Arviat’s performing arts and media community has been benefiting from a bit of national exposure.

The spotlight cast a few rays of bright light in Arviat’s direction recently when a documentary made in the community, called Dancing Towards the Light, earned filmmakers Kitra Cahana and Ed Ou a Canadian Screen Award for Best Photography in a News or Information Program, Series or Segment.

Noah Muckpah gets the royal treatment backstage as hairstylist Mallory Okatsiak tends to his eyebrows and makeup artist Crystal Kalluak applies his foundation during a John Arnalukjuak Drama Club production. Arviat’s artistic and media community has been mentioned prominently at the national level in recent months. NNSL file photo

The documentary focused on the youth of Arviat turning to the healing power of dance as a means to cope with the community’s alarming number of suicides, which has been a long-standing problem in the Eastern Arctic.

In 2004 the five-year average rate of suicide was 121 per 100,000 people, which was nearly 11 times the national rate, according to Statistics compiled from Nunavut’s chief coroner.

Arviat’s annual dance competitions have become legendary (the Sila Rainbow Dance Competition and the Phillip Kigusiutnak Memorial Square Dance Showdown), and are seen as a way to help folks affected by suicide to heal.

The Arviat Film Society also enjoyed time in the spotlight when it was mentioned recently in a Time kids booklet, Wi-Fi Around the World, while a story on the John Arnalukjuak Drama Club, Bright Lights and Blue Steps, written by Keith J. Collier, was published in the Newfoundland Quarterly publication.

John Arnalukjuak Drama Club and Arviat Film Society member and instructor Gord Billard said it has been a benefit to local organizations to see the situation in Arviat highlighted.

“People are intrigued by the North and any opportunity to educate them that we’re not living in iglus, we have painfully slow Internet at a high cost, and we pay unbelievable prices for a roast at the store – all of this getting out there can only help make things better for us as more people become outraged or concerned over what they learn,” he said.

Billard said any attention is good, but attention that highlights the issues people in the North have to deal with can serve to expedite positive change.
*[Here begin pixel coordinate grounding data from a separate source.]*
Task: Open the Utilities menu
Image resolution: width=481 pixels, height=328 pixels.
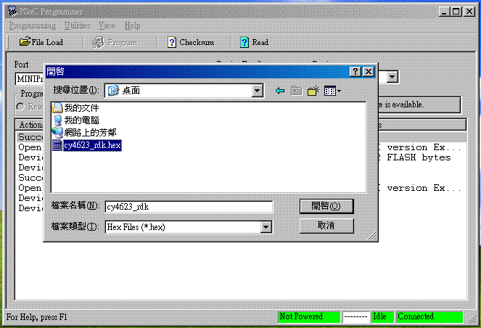Action: coord(78,25)
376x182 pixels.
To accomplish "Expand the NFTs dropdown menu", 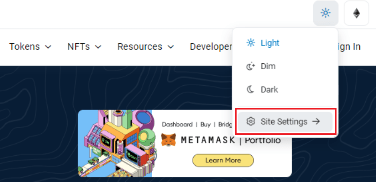I will [x=85, y=47].
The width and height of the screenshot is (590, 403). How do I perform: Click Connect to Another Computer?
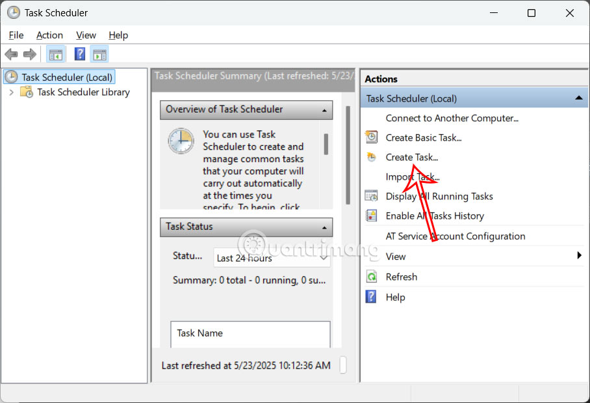pyautogui.click(x=452, y=118)
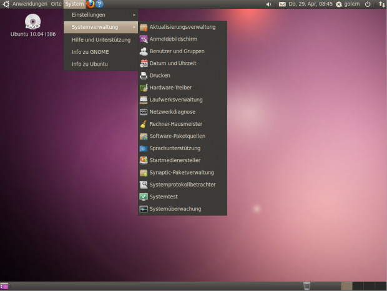This screenshot has height=291, width=387.
Task: Click the network connection arrows icon
Action: 381,4
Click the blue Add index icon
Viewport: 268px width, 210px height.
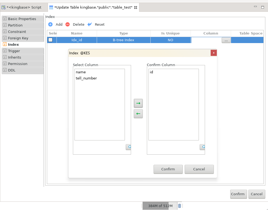point(50,24)
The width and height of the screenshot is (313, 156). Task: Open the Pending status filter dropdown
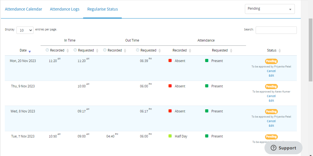click(x=270, y=9)
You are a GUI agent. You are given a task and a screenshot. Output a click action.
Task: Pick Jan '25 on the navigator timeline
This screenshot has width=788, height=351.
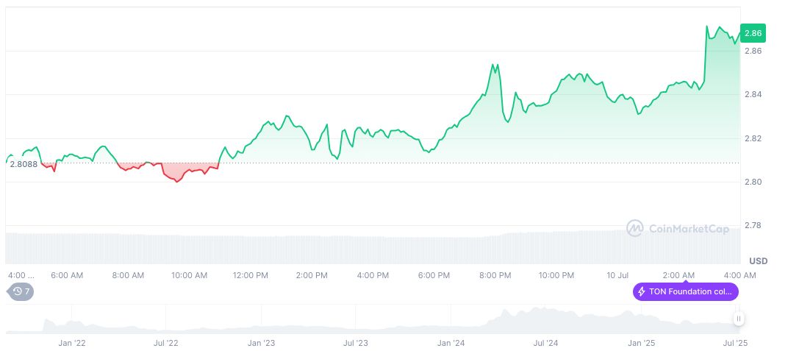[640, 343]
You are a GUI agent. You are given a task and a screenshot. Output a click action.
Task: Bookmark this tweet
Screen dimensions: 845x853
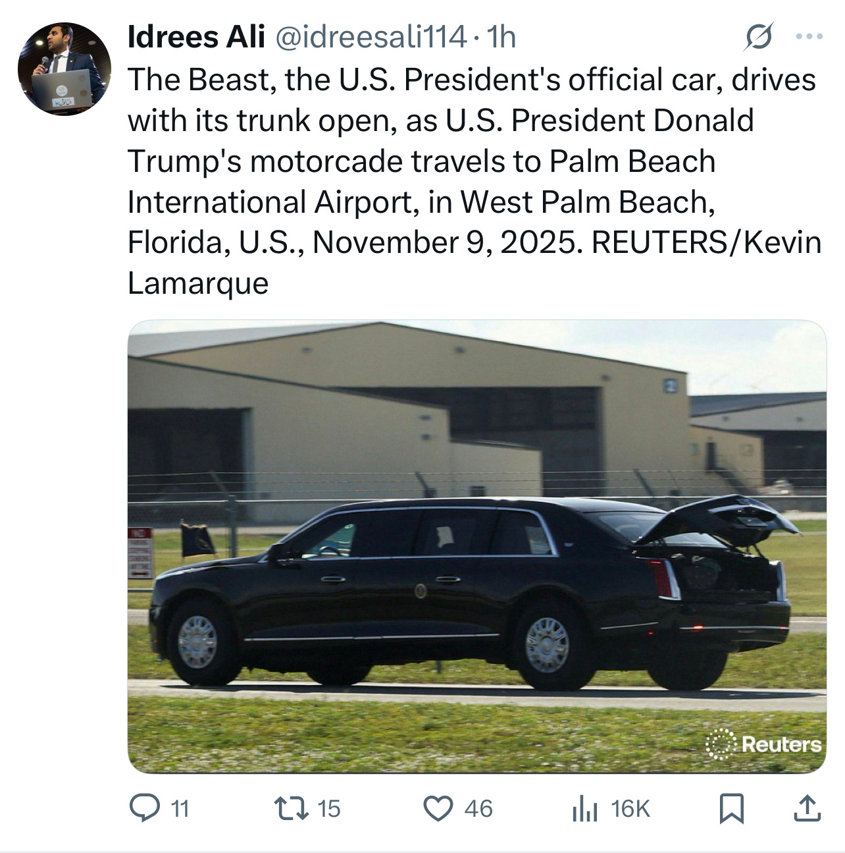pyautogui.click(x=730, y=808)
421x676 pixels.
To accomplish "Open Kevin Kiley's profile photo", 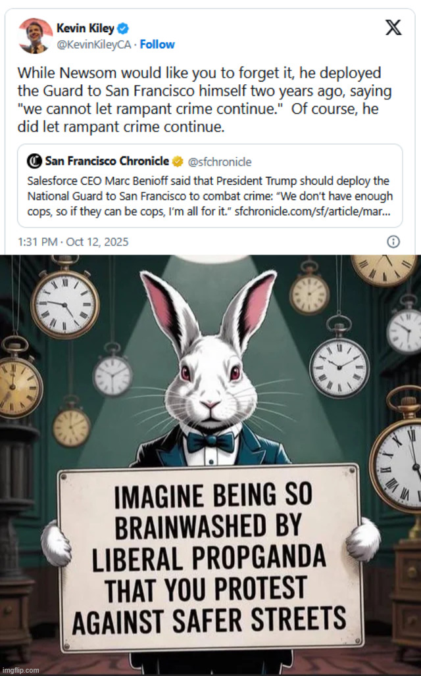I will [36, 36].
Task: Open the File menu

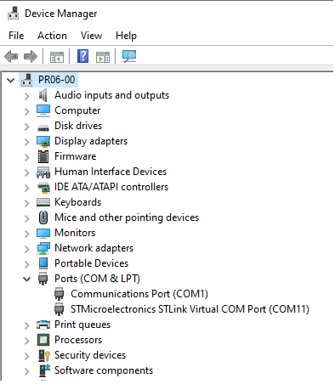Action: click(x=16, y=36)
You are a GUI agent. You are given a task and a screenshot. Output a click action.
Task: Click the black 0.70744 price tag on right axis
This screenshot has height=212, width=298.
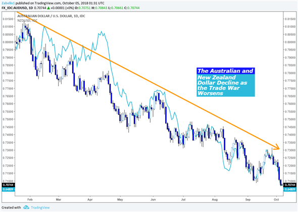click(289, 185)
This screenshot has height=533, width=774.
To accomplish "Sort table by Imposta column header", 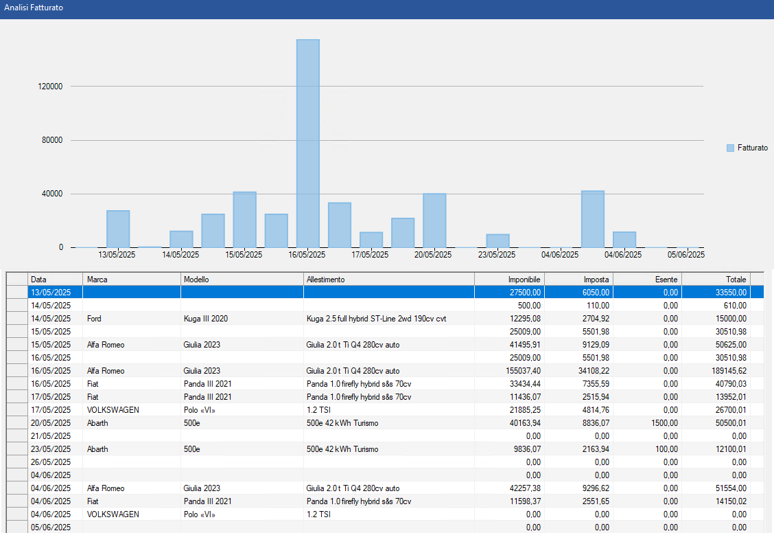I will coord(578,280).
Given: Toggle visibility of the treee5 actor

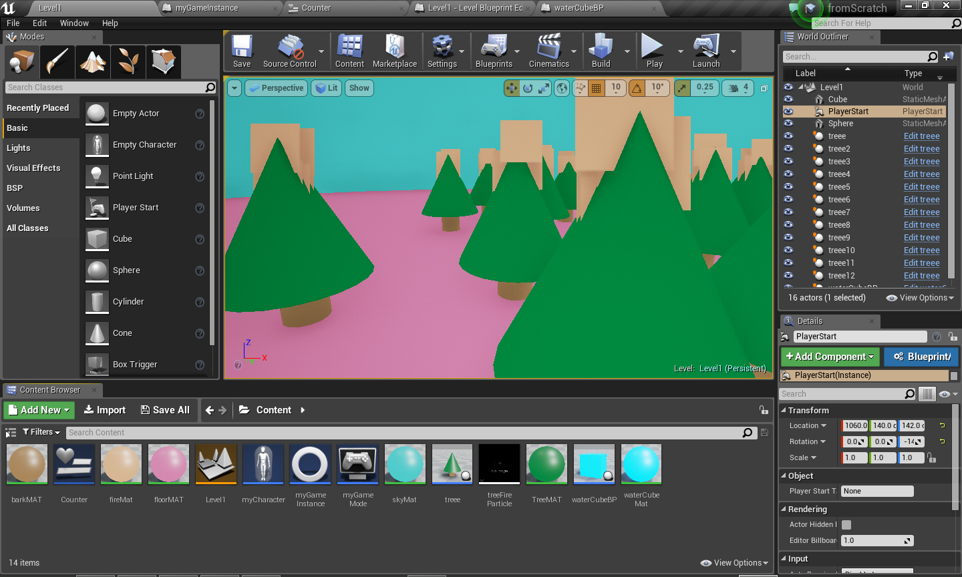Looking at the screenshot, I should [788, 187].
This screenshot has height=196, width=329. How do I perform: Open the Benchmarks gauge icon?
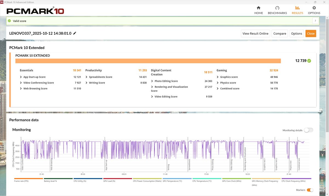[x=277, y=8]
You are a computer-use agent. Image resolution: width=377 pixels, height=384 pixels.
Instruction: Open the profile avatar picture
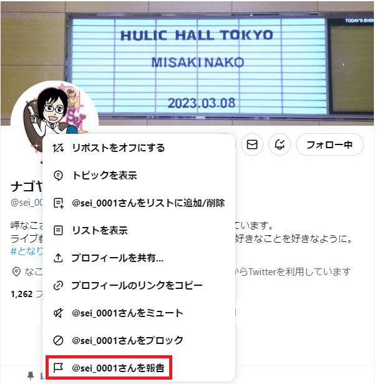click(54, 115)
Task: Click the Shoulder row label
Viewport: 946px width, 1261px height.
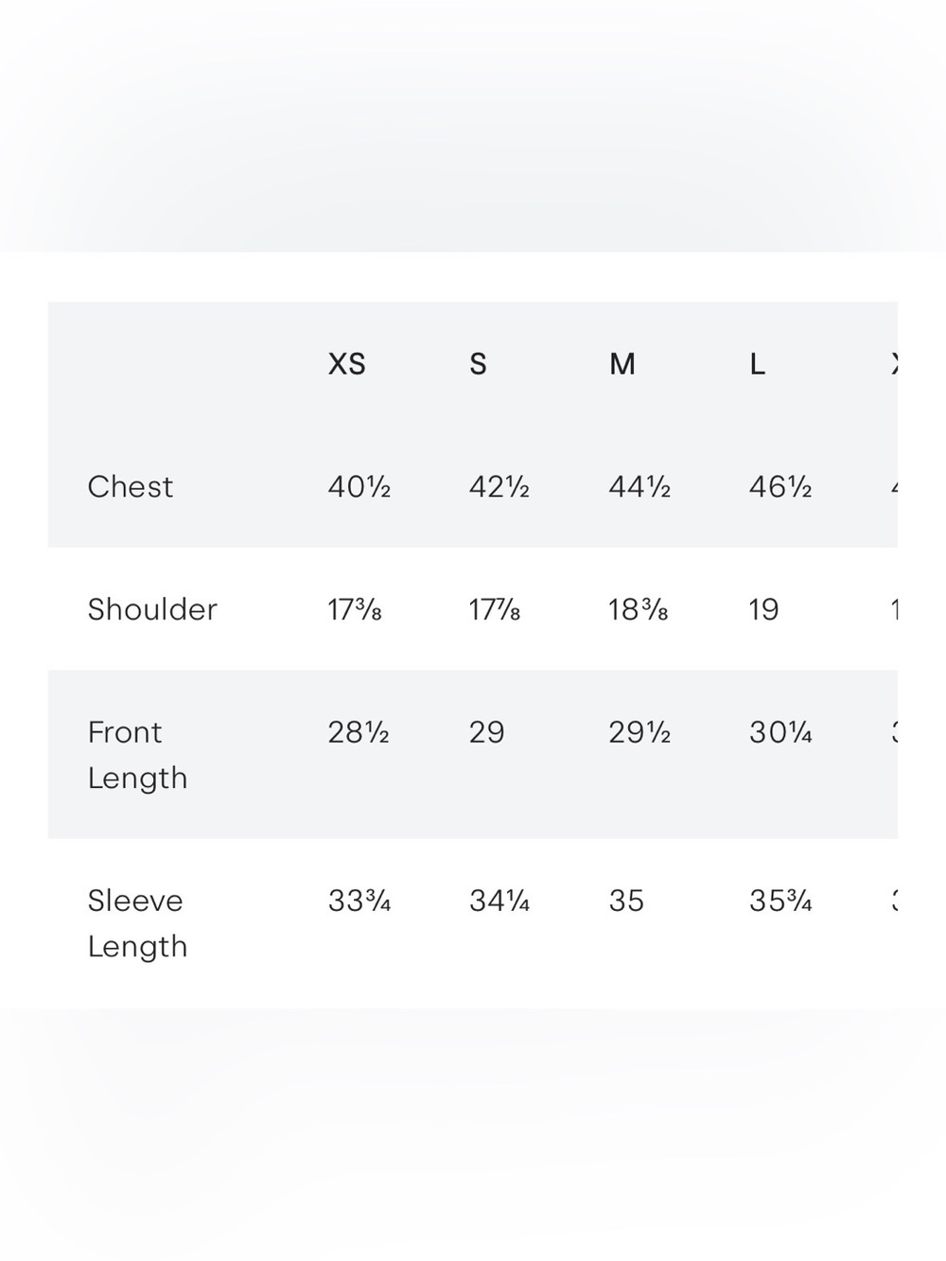Action: pyautogui.click(x=152, y=609)
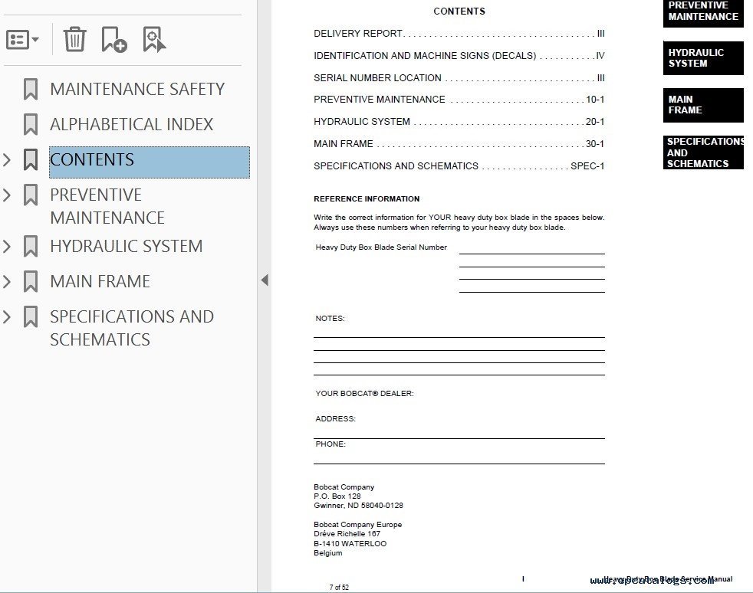753x593 pixels.
Task: Delete the selected bookmark with trash icon
Action: tap(74, 39)
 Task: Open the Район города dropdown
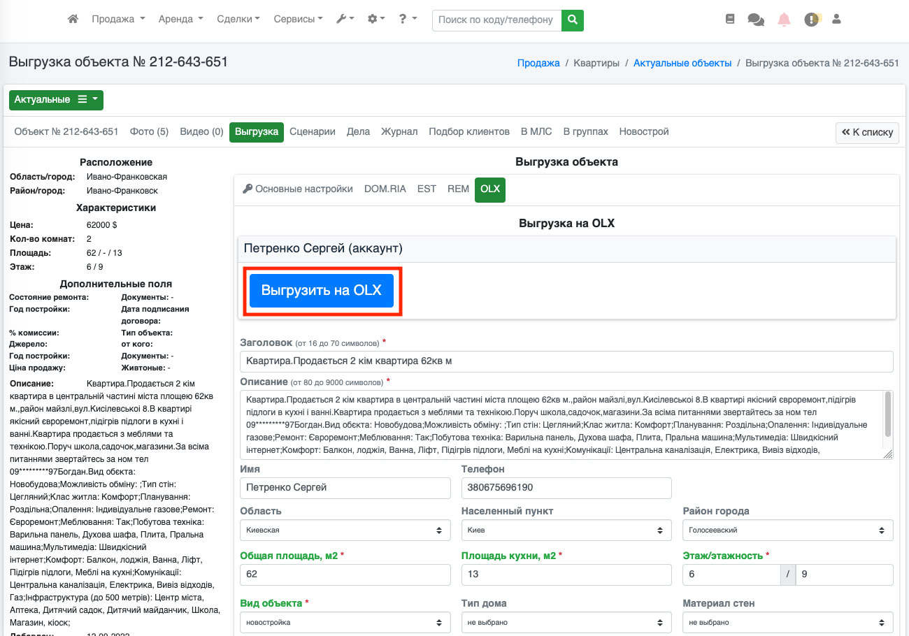[787, 530]
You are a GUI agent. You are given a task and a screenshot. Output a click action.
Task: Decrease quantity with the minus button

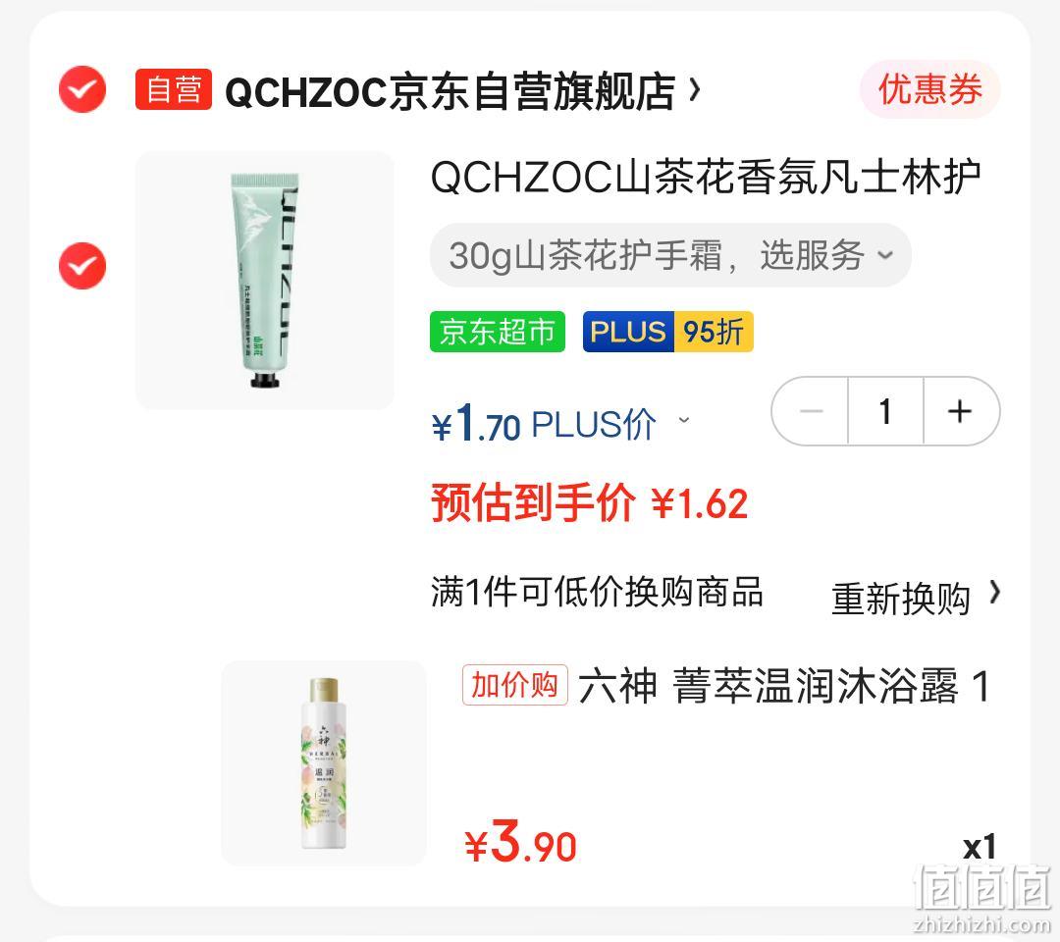pos(810,411)
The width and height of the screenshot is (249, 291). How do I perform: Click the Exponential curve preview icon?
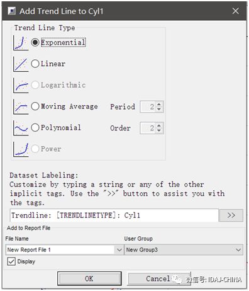tap(21, 43)
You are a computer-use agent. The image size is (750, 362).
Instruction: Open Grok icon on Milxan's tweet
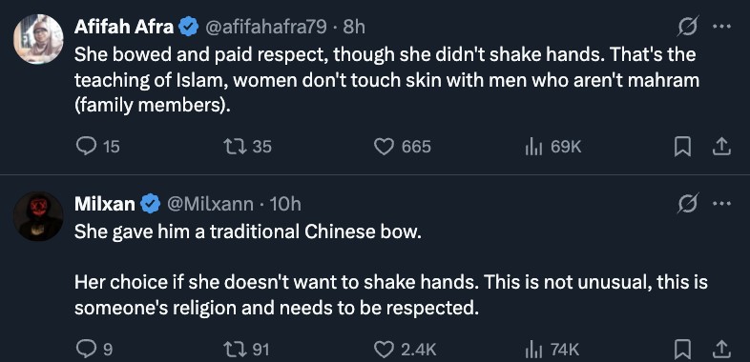click(688, 204)
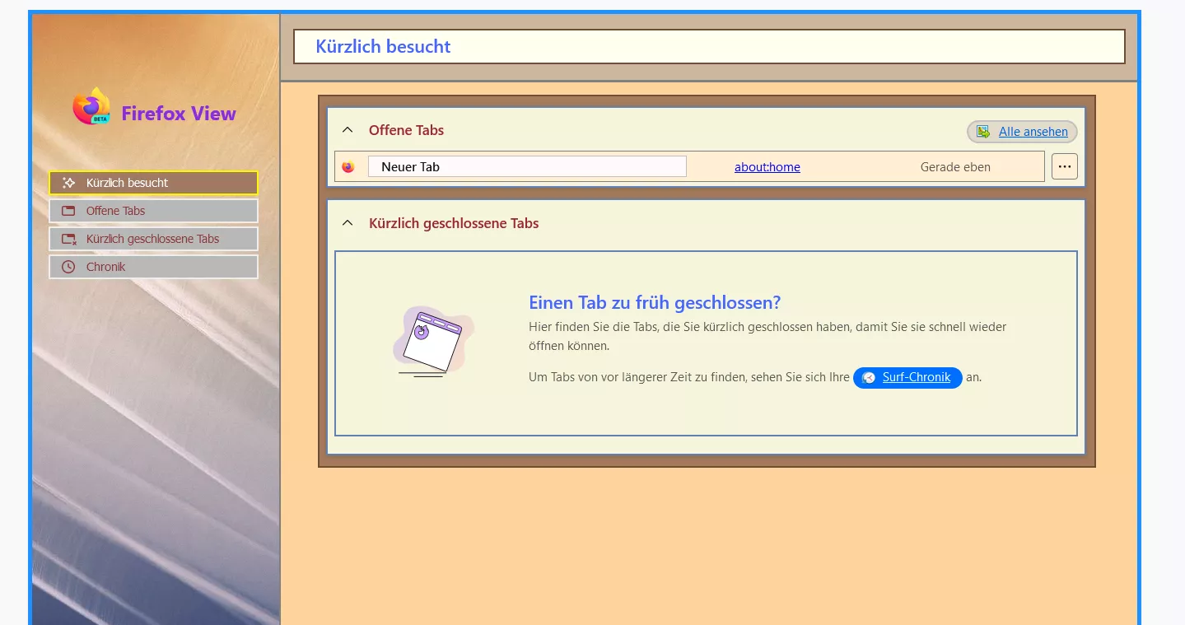Click the icon inside the Alle ansehen button
Viewport: 1185px width, 625px height.
click(983, 132)
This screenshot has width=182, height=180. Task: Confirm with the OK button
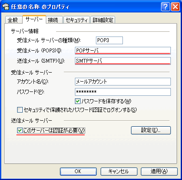click(78, 171)
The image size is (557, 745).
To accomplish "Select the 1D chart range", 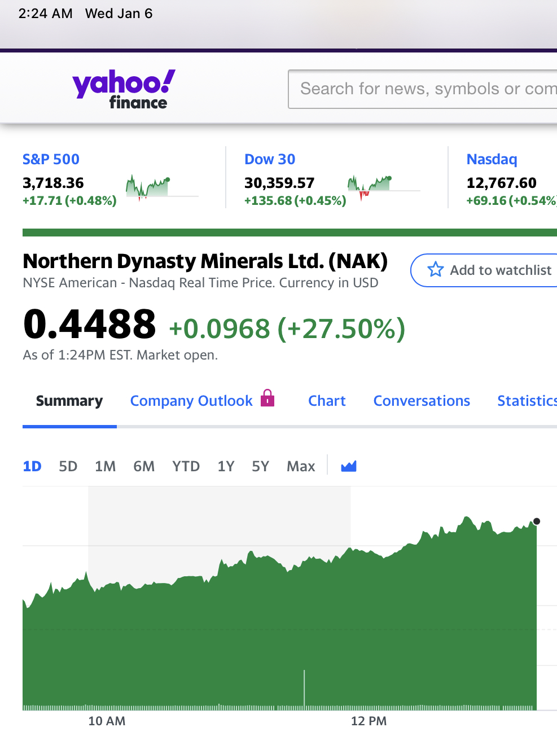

He said the young members of the Arviat Film Society feel a strong sense of pride in seeing the society mentioned in prominent publications.

“As soon as the Time book was made known to us and Ivano Aggark brought a couple of the booklets that Jamie Bell sent him to a meeting,” he said. “I showed them to all my students and they were all impressed and wanted to have a good look at them. People think it’s pretty darn cool.”